Alu hypermethylation and high oxidative stress in patients with musculoskeletal tumors

Background

Alu is one of the non-autonomous element retrotransposons, constituting nearly 11% of the human DNA. Methylation changes of the Alu element can cause genomic instability, a hallmark of cancer development, ultimately leading to the development of cancer. Epigenetic factors may induce the aberrant methylation of Alu and also oxidative stress. However, current knowledge of Alu methylation and oxidative stress is limited.
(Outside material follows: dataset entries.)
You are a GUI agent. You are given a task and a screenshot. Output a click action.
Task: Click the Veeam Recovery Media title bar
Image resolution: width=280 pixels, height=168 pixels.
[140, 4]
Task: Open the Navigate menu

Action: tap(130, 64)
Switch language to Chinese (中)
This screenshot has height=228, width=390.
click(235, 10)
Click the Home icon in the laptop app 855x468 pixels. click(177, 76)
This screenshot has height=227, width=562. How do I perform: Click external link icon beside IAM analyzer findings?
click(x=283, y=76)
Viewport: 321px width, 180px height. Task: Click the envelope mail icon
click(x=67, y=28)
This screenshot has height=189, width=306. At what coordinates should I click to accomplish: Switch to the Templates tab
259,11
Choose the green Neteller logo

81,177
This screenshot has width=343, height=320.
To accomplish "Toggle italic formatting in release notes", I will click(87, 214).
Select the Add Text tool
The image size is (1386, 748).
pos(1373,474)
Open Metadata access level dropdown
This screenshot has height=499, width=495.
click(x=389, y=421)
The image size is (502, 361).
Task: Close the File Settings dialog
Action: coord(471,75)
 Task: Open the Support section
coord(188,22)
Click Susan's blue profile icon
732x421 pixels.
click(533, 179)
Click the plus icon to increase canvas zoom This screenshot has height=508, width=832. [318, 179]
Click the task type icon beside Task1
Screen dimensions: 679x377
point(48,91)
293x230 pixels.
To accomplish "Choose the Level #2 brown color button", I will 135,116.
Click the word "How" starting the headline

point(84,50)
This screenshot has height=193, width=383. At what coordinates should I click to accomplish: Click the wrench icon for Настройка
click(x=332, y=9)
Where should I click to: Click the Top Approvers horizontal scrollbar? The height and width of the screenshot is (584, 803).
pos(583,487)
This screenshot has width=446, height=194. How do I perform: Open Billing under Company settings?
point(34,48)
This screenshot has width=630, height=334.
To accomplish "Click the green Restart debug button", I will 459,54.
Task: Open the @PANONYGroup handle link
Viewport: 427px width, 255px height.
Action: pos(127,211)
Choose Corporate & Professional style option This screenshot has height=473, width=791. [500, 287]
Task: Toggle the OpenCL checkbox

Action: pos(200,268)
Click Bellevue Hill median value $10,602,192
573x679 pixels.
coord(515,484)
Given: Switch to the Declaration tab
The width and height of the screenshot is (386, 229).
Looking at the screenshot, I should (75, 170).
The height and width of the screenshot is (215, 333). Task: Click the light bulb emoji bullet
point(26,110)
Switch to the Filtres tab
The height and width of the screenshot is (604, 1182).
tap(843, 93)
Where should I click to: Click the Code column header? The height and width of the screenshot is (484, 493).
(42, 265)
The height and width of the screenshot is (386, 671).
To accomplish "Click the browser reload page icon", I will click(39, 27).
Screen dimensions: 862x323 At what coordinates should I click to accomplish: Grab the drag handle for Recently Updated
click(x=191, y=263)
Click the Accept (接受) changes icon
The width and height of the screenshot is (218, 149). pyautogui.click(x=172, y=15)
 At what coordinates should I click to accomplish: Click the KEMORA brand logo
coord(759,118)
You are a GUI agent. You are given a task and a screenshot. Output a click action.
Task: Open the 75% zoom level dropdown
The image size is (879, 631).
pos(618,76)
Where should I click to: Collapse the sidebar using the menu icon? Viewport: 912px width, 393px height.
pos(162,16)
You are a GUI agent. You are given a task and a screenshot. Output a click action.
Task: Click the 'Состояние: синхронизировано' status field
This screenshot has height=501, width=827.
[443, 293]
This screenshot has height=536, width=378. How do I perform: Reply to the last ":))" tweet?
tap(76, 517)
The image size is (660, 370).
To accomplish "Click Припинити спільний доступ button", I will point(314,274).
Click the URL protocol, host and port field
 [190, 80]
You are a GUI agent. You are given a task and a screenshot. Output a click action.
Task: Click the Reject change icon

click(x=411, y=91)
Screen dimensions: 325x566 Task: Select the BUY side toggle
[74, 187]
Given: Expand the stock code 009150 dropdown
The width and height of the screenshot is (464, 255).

There are few studies that have evaluated Alu methylation and oxidative stress on musculoskeletal tumor progression. Therefore, the present study evaluated the status of Alu methylation in musculoskeletal (MS) tumor, adjacent tissues, and blood leukocytes from MS tumor subjects, as well as unaffected participants. Moreover, we also investigated the oxidative stress status in MS tumor subjects and the control participants and determined the correlation between Alu methylation in MS tumors and that in blood leukocytes.

Methods

Musculoskeletal tumors from musculoskeletal tumor patients (n = 40) were compared to adjacent tissues (n = 40). The blood leukocytes from musculoskeletal tumor patients were compared to the blood leukocytes from controls (n = 107). Alu methylation status was analyzed using quantitative combined bisulfite restriction analysis (COBRA). In addition, 8-hydroxy 2'-deoxyguanosine (8-OHdG) values were determined using enzyme-linked immunosorbent assay.

Results

Alu methylation values in MS tumors were statistically significantly higher than those in adjacent tissues (P = 0.035). Similarly, Alu methylation statuses in the blood leukocytes of MS tumor subjects were statistically greater than those of control participants (P < 0.001). Moreover, there was a positive association between Alu methylation levels in MS tumors and blood leukocytes (r = 0.765, P < 0.001). In addition, the highest tertile was significantly associated with the risk of MS tumors (OR = 14.17, 95% CI [5.08-39.51]; P < 0.001). The 8-OHdG values in MS tumors were statistically higher than in adjacent tissues (P < 0.001) and circulating 8-OHdG levels were substantially greater in MS tumor subjects than in the control participants (P < 0.001).

Discussion

These findings suggest that Alu methylation in blood leukocytes and plasma 8-OHdG might represent non-invasive biomarkers to help diagnose MS tumors. Therefore, Alu hypermethylation and high oxidative stress might be involved in the pathogenesis of the musculoskeletal tumors.